> **Task requirements**: In the blog post below, what did the writer win the Ciroc towel for?

> **Text to read**:
** START **

Before I mailed the package off to a yet-to-be-born Frida, I did what I always do with baby clothes: modeled them on my old teddy bear. (The effect is a bit creepy, but you get the point.)
Personally, I think Frida is a far cuter model. And in Megan's always excellent fashion opinion, red and hot plum do go together. I'm so glad that I made the sweater in the bigger size, so she can wear it with the super long sleeves rolled up now and still be wearing it this winter as she grows. (For those who are interested, the sweater pattern is called the Audrey Hoodie, and it's from the fabulous book Vintage Baby Knits by Kristen Rengren!)
As for meeting Frida? Words sort of can't explain. It's funny how when you meet the baby of an acquaintance, you might feel tentative and not exactly melt into a puddle from the cuteness. Hell, you might even think the child looks like a squirming alien. But when you meet your best friend's baby, you go straight over to her and grab her little hands. You find yourself holding her and bouncing around and singing a little song that you just made up, and you stare and wonder and catch glimpses of your friends' expressions in her furrowed brow. Honestly, it felt like I was meeting a person who  already knows the punchline, who already knows the stories, who is already in the club, even though she has yet to learn any of it. She will. After all, she's one of us girls now.

Thursday, August 30, 2012

Last Sunday

Last Sunday started off all wrong. We woke up in the morning and decided to go to the "dog beach" in New Jersey, so from a sleepy state in bed, Robb reserved a zipcar on his phone, and I set about making some iced coffee. We left the house in a rush, took the subway two stops to the most unfortunately named subway stop (Flushing), and then when we got above ground, Robb received a voicemail saying that the people who had our zipcar were going to be late. Real late.

We decided to cancel.

On the way back home--no dog beach, no ocean--I got terribly cranky. I wanted to swim, damn it! And here I was, locked in this ugly Brooklyn jail, all stupid concrete and asphalt. On the way back to our house, Robb noticed some people walking by us with towels over their shoulders on their way back from the McCarren Pool. He made me go ask them if the line was long, and they said, no, there's no line at all. We knew right then that we would go swimming...at the giant public pool that we had never been to! All this time, we had thought that it would suck, figuring it would be crowded, gross, with dirty kids running around everywhere. Not so...it was pretty and blue and big and open, and we swam some laps and snoozed on our towels. From that point on, the day looked up.

And as inspiration for this coming weekend--nay, the last weekend of what truly feels like summer--I wanted to post some inspirational photos from my last Sunday. It is my sincerest wish, dear friends, that your weekend will deliver.

This is a lettuce plant that bolted. Like, beyond bolted. I think it's pretty. It's also probably pretty bitter.
This is a supersteak tomato that soon enough will be ready for eating. 
And these are our wet towels and bathing suits, hanging up after a day of swimming. (The Ciroc towel, by the way, was my prize for winning the Michael McDonald singing competition one night at NitaNita...proud memory, for sure.) 
Here are two rising loafs of bread that I decided to make on a whim. They were very salty. Which is great if you like salty bread (I do).
Here are the almonds that I accidentally spilled in my purse. I had to dump them on the counter, which always feels classy.
And here is the binding on my newest Alabama Chanin dress. It's sloppy and it looks like straw, an aesthetic choice that I feel okay about.

** END **

> **Dataset section**:
** START **

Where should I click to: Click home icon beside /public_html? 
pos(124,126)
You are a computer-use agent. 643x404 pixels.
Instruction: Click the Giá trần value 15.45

** END **

> **The reply**: Winning the Michael McDonald singing competition one night at NitaNita.